Conspiracy theory incoming.....

I've literally signed it, you loon.
 
Er no - they verify your in the case of the UK your .ac.uk email.

I've literally signed it, you loon.

I guess you didn't understand the form, the e-mail field has no limitation to university addresses. Take a look at the signatories, many list organisations that are not universities!

Also, the fact that somebody as cavalier with evidence and data as you is a signature does not give me massive confidence in its authority.
 
They are interested in how activism can bring about social change, that's why they invoke and study past social movements that have been effective in bringing about social change.
It's a bit more than that. They make an equivalence between the two causes.
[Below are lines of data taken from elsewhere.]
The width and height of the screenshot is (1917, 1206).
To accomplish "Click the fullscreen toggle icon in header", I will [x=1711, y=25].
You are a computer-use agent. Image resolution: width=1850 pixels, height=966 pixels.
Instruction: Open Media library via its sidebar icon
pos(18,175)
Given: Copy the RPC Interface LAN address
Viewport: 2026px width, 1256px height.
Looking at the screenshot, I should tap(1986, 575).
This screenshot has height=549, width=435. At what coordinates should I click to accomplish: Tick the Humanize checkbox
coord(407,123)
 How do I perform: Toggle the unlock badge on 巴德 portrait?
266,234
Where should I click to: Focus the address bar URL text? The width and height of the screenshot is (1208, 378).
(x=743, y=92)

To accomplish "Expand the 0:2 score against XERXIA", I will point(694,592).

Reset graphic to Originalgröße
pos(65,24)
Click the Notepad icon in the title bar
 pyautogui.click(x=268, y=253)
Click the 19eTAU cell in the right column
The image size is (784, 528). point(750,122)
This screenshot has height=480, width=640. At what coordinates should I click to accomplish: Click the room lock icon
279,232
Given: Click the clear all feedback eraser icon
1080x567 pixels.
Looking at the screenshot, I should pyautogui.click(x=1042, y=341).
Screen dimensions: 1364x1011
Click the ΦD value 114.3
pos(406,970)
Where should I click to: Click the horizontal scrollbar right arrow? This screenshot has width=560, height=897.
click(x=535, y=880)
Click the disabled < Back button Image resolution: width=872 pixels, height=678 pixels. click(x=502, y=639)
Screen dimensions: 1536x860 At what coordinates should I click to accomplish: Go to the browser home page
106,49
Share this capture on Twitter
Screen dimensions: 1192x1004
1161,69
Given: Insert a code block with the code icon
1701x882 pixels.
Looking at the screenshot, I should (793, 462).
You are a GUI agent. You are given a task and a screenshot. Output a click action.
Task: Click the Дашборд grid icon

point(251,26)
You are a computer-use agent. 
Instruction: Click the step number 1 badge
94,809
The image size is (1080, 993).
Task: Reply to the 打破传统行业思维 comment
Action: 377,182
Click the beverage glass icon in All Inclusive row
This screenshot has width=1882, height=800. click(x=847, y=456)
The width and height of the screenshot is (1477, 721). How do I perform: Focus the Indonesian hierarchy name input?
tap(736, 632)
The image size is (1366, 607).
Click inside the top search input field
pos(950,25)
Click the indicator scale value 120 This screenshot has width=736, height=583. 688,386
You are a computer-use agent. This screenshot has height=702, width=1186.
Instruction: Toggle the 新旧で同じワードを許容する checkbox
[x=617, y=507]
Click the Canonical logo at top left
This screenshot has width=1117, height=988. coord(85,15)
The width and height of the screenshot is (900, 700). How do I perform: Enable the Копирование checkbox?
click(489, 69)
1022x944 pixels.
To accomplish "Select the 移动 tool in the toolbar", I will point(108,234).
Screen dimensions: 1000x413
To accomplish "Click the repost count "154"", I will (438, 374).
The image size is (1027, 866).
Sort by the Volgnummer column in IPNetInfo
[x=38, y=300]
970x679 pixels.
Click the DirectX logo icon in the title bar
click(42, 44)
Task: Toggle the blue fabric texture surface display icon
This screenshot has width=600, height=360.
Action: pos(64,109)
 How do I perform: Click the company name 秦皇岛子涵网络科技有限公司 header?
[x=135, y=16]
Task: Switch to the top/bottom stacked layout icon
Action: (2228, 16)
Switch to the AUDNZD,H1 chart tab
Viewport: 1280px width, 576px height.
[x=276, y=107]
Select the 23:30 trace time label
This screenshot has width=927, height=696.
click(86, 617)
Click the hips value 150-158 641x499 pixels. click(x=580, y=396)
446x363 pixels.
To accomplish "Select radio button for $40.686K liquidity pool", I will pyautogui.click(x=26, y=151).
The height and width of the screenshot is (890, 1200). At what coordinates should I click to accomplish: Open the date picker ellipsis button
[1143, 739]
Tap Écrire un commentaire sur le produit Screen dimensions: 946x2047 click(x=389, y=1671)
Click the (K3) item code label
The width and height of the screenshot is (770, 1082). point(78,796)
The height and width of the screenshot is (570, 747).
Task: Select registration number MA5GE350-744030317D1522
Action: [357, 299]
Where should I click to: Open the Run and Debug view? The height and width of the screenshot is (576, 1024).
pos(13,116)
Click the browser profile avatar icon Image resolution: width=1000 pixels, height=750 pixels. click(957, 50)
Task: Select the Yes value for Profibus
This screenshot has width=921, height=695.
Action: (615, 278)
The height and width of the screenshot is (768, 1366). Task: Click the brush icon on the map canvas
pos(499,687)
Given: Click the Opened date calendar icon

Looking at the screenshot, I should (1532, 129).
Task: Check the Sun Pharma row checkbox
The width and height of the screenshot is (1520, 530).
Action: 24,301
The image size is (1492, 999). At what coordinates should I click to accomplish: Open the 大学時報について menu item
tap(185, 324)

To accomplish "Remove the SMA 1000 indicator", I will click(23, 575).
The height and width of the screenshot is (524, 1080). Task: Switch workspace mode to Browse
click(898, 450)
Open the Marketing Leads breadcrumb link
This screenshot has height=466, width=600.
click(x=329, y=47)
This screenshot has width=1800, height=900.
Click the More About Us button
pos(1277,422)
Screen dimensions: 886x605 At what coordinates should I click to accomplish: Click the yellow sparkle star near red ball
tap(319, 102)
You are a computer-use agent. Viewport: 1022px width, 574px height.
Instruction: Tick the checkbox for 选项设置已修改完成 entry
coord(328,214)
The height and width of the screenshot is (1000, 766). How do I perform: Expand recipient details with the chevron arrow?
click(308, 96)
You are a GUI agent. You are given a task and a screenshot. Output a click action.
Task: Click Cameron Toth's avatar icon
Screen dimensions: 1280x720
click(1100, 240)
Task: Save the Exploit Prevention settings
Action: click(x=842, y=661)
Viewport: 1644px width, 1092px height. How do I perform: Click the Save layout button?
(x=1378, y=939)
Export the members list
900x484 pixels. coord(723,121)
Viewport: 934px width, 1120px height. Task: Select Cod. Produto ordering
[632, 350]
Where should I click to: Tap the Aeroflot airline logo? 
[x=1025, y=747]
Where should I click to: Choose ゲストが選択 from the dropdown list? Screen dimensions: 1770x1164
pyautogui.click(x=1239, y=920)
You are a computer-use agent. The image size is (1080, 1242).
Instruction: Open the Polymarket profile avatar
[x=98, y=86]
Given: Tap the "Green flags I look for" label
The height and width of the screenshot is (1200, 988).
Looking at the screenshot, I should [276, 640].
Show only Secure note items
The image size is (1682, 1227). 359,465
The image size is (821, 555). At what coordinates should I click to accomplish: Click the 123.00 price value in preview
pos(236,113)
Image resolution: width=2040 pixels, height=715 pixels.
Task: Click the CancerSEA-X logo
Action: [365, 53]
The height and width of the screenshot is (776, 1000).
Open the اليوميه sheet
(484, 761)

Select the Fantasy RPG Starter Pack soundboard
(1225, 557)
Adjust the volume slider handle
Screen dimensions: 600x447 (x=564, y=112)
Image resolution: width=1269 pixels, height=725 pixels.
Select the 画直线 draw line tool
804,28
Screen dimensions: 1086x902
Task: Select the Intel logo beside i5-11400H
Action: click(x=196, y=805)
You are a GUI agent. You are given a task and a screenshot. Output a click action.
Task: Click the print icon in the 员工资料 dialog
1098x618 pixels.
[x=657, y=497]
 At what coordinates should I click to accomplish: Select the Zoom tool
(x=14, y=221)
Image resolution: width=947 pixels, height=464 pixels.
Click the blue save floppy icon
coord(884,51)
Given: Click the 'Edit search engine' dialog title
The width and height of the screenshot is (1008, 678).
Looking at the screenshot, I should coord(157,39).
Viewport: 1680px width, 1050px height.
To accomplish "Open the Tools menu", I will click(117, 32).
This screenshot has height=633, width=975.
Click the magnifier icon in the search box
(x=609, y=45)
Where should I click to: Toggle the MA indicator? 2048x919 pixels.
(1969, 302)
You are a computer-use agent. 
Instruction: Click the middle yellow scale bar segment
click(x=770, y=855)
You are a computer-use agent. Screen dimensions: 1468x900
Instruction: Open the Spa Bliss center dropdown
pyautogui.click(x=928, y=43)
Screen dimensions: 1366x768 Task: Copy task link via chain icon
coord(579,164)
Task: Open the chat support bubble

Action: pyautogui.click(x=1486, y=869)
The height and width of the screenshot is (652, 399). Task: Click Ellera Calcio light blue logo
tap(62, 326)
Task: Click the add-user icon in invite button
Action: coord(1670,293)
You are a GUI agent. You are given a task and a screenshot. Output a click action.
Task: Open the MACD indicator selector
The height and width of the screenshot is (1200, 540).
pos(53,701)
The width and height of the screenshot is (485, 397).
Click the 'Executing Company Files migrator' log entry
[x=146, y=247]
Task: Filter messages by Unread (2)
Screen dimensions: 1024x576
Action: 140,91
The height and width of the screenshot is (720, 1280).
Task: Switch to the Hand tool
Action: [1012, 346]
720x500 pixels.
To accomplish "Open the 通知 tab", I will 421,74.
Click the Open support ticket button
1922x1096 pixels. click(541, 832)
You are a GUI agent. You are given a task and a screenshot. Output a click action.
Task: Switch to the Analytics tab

We fought for the rights for black people, now we're fighting for the rights of animals. Except that's not really how it goes, is it? The first lesson of the US civil rights movement should be that black people fought for the rights of black people. And even the most extreme form of animal rights activism has trouble with the idea of not killing invasive species, say, or pests. There isn't an equivalence here. It falls down on several levels, some of them pretty objectionable.
 
It's a bit more than that. They make an equivalence between the two causes.

We fought for the rights for black people, now we're fighting for the rights of animals. Except that's not really how it goes, is it? The first lesson of the US civil rights movement should be that black people fought for the rights of black people. And even the most extreme form of animal rights activism has trouble with the idea of not killing invasive species, say, or pests. There isn't an equivalence here. It falls down on several levels, some of them pretty objectionable.

Yes, there's not equivalence, but they don't claim there is. The indented text in your post would certainly be offensive and historically illiterate, but they don't say that or anything like it. You've drawn an erroneous inference from an image on a thumbnail.
 
Yes, there's not equivalence, but they don't claim there is. The indented text in your post would certainly be offensive and historically illiterate, but they don't say that or anything like it. You've drawn an erroneous inference from an image on a thumbnail.
Yes they do. They're banging on about '3.5%', but every single example they use involves activists working to free themselves from oppression. It's bullshit dressed up as 'science'.